We further performed transcriptomic analysis to further investigate the potential biological function of post-IRFA in promoting residual cancer progression. The results showed that post-IRFA activated multiple pathways related to tumor progression, including TGF-β signaling pathway and the p53 signaling pathway, etc. Activation of these pathways robustly triggers diverse signaling cascades across various cancer cell types, contributing significantly to tumor cell proliferation, metastasis, and modulation of immune evasion mechanisms.^55,56 Interestingly, our enrichment analysis further demonstrated that ARF4 and EIF5B were specifically associated with the Wnt signaling pathway and several immune-related pathways through public dataset. The Wnt pathway plays a pivotal role in tumor initiation and progression by regulating cell proliferation, differentiation, and stemness, which may explain the enhanced tumor aggressiveness observed post-IRFA.^57,58 Moreover, enrichment in immune-related pathways suggests a potential role of ARF4 and EIF5B in modulating the tumor immune microenvironment, possibly contributing to immune escape mechanisms. Taken together, these results indicate that while post-IRFA broadly activates oncogenic signaling pathways, ARF4 and EIF5B may serve as key mediators, particularly through the Wnt pathway and immune regulation, in promoting residual tumor progression. Future studies are warranted to explore the mechanistic links between these pathways and to determine whether targeting ARF4 and EIF5B could provide therapeutic benefits in the post-IRFA setting.

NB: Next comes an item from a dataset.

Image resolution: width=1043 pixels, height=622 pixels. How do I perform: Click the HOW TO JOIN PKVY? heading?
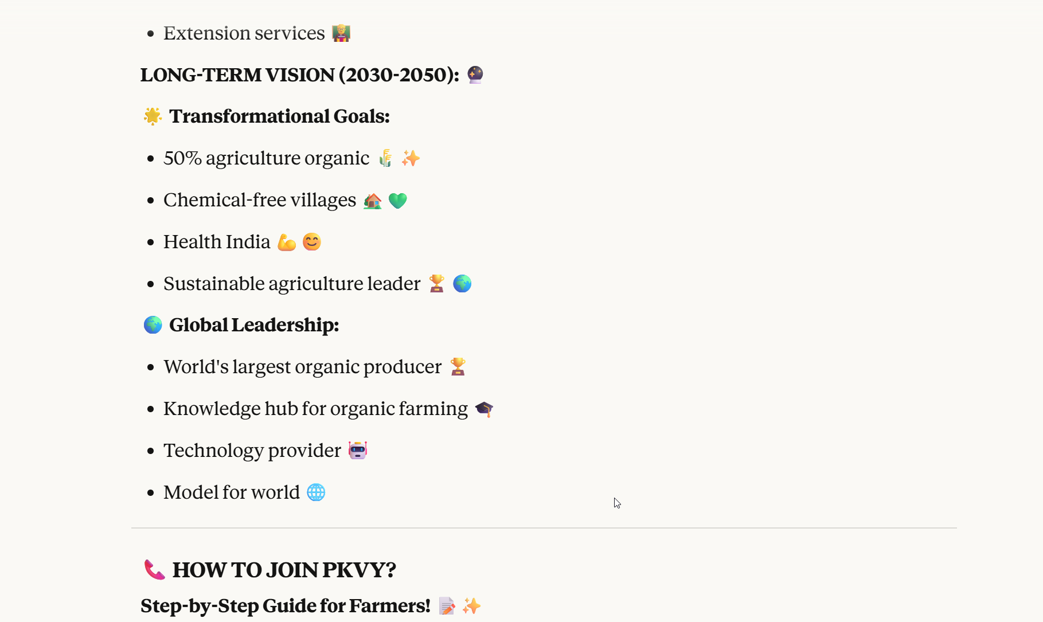click(x=284, y=570)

Our study revealed significant associations between ARF4 and EIF5B genes and the in vitro proliferation, migration, and invasion capabilities of HepG2 and SNU449 cells. Furthermore, tumorigenesis, invasion, metastasis, and treatment resistance are intricately linked to EMT, a reversible process that warrants detailed investigation of its regulatory factors.⁵⁹ Notably, our findings underscore that ARF4 and EIF5B knockdown exacerbates EMT in vitro. These results advocate for exploring ARF4 and EIF5B as potential therapeutic targets to enhance treatment outcomes following IRFA and surgery.

While this study advances our understanding of the immune response and prognostic biomarkers of HCC following IRFA, certain limitations must be acknowledged. First, the relatively modest sample size may limit statistical power and constrain the generalizability of our findings. Second, as the data primarily originate from public databases and select patient cohorts, potential biases—arising from differences in sequencing platforms or patient backgrounds—may affect data stability and reproducibility, necessitating further validation. Additionally, although experimental validation was performed using in vitro models and murine systems, the broader applicability of these findings to diverse patient populations remains to be established through further clinical investigations. Future research should incorporate larger-scale, multi-center clinical datasets and more extensive experimental validation to enhance the robustness and translational relevance of our conclusions.

Conclusion

In conclusion, in the present study we found that the ARF4 and eIF5B genes are not exclusively tumor suppressors but also sometimes tumor promoters. Additionally, post-IRFA, ARF4 and EIF5B exhibited significant downregulation, correlating with adverse prognostic outcomes. Our investigation further linked this downregulation to the activation of multiple oncogenic pathways. Moreover, our in vitro assessments demonstrated that ARF4 and EIF5B attenuate the proliferation, invasion, migration, and EMT of residual cancer cells post-IRFA. Thus, ARF4 and EIF5B emerge as potential biomarkers for prognostic evaluation following IRFA, highlighting their potential as therapeutic targets in post-IRFA interventions.